Who Uses a FOMC Transcript Dataset?

  • Macroeconomic research desks — build time-series analysis of Fed language, voting patterns, and policy signals across chair eras
  • AI training shops — primary-source central-bank verbatim is high-value training data for finance-aware LLMs and monetary policy models
  • Academic researchers — automates what was previously a hand-download task for papers citing FOMC transcripts
  • Quantitative analysts — run NLP models over FOMC text to extract sentiment, policy stance, and forward guidance signals
  • Journalists and financial writers — search the full historical record for specific topics or speeches

How the Scraper Works

  1. Fetches the Historical Materials by Year index page to enumerate all available year pages.
  2. Filters to years within startYearendYear and crawls each per-year page.
  3. Parses every meeting panel, classifying each link by artifact type.
  4. Emits one record per artifact link, enriched with meeting metadata and chair name.
  5. If extractPdfText: true, downloads each PDF and extracts plain text, participants, and topic tags before saving.

Input

{
  "startYear": 2015,
  "endYear": 2020,
  "artifactTypes": ["transcript", "minutes"],
  "maxItems": 0,
  "extractPdfText": false
}
Field Type Default Description
startYear Integer 2015 Earliest FOMC year to include (1936–2020).
endYear Integer 2020 Latest FOMC year to include (1936–2020).
artifactTypes Array ["transcript", "minutes"] Types to collect: transcript, minutes, tealbook_a, tealbook_b, beige_book, agenda, statement, press_conference.
maxItems Integer 0 Maximum artifact records to return. 0 = unlimited.
extractPdfText Boolean false Download each PDF and extract plain text. Significantly increases runtime.
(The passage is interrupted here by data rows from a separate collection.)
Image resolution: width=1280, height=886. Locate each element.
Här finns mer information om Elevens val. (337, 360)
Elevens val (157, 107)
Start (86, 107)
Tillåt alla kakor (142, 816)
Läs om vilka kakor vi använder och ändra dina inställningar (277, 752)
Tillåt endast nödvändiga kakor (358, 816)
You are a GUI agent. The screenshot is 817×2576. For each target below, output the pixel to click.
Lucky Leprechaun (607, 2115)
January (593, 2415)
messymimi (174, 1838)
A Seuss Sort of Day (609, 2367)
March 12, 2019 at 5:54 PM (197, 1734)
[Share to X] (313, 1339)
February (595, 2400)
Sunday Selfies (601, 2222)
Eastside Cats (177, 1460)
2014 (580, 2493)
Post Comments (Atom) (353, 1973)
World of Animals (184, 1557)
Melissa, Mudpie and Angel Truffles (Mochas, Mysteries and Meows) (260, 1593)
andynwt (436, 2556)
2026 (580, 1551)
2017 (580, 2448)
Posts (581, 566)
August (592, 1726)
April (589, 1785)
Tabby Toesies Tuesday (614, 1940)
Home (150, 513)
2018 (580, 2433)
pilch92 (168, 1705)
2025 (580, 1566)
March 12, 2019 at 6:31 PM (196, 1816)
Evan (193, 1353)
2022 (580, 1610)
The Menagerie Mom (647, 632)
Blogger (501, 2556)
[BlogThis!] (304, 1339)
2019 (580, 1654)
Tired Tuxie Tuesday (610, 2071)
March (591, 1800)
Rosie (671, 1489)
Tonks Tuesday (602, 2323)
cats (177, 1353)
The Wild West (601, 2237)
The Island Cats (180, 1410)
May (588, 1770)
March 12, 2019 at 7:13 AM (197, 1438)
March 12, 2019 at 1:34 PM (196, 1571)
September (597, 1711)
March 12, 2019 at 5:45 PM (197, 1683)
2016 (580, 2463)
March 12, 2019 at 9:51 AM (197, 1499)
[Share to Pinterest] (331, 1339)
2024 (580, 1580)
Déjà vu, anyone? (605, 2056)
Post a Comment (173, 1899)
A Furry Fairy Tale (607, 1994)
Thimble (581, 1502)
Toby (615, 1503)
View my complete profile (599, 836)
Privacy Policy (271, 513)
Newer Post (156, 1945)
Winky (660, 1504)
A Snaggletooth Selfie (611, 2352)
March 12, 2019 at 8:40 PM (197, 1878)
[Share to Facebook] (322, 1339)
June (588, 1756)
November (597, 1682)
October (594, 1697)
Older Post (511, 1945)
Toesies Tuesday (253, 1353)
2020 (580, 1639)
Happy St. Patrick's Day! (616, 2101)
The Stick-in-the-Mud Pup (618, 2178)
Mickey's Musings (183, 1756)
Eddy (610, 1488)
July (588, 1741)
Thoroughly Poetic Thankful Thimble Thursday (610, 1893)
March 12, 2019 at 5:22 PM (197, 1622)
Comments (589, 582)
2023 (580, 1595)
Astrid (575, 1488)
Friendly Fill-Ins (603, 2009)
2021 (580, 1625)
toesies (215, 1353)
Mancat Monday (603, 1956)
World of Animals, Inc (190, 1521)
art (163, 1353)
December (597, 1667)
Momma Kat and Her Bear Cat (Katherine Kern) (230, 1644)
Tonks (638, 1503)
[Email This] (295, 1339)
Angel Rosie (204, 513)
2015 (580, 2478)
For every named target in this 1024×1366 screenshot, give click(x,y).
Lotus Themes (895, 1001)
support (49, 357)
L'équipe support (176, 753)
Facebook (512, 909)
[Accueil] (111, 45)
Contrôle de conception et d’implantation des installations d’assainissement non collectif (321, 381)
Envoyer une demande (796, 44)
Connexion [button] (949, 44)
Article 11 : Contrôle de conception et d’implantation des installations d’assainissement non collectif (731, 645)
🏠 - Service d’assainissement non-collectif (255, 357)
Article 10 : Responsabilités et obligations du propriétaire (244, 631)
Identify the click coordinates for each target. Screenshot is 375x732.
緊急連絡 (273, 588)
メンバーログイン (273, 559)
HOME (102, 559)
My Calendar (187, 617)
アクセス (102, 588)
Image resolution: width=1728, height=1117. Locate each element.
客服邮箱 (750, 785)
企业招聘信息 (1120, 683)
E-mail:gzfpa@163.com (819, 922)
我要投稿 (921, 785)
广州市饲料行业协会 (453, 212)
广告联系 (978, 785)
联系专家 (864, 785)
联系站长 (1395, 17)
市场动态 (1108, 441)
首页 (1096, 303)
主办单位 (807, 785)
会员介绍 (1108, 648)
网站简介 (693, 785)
Collect Only Transcripts, 2010–2020

{
  "startYear": 2010,
  "endYear": 2020,
  "artifactTypes": ["transcript"]
}

Extract PDF Text for NLP Analysis

{
  "startYear": 2015,
  "endYear": 2020,
  "artifactTypes": ["transcript"],
  "extractPdfText": true,
  "maxItems": 20
}

Output Schema

Field Description
meeting_date Meeting date in YYYY-MM-DD (last day for multi-day meetings)
meeting_type regular or conference_call
year Meeting year as integer
artifact_type transcript, minutes, tealbook_a, tealbook_b, beige_book, agenda, statement, or press_conference
artifact_url Full URL to the PDF or HTML artifact
artifact_filename Filename from the URL
artifact_text Plain text from PDF (only when extractPdfText: true)
participants Semicolon-separated participant names from the transcript PRESENT section
chair_name Fed Chair at the time of the meeting
minutes_release_date Date the minutes were publicly released
statement_url Policy statement URL (post-2008 meetings)
press_conference_url Chair press conference URL (post-2011)
canonical_url Year-index source page URL
embargo_status public for all artifacts in the archive
extracted_topics Semicolon-separated topic tags from PDF text (when extractPdfText: true)
scraped_at ISO 8601 timestamp

Notes

  • The 5-year embargo means transcripts are only available for meetings that occurred at least 5 years ago. As of 2026, the archive covers through 2020.
  • Conference call meetings (emergency sessions) are labeled meeting_type: conference_call. They were common during the 2008 financial crisis.
  • PDF text extraction works well for transcripts from 1990 onwards (searchable PDFs). Pre-1990 transcripts may be image-only scans; the extractor returns an empty artifact_text for those rather than failing.
  • All data is public domain (U.S. federal government publication).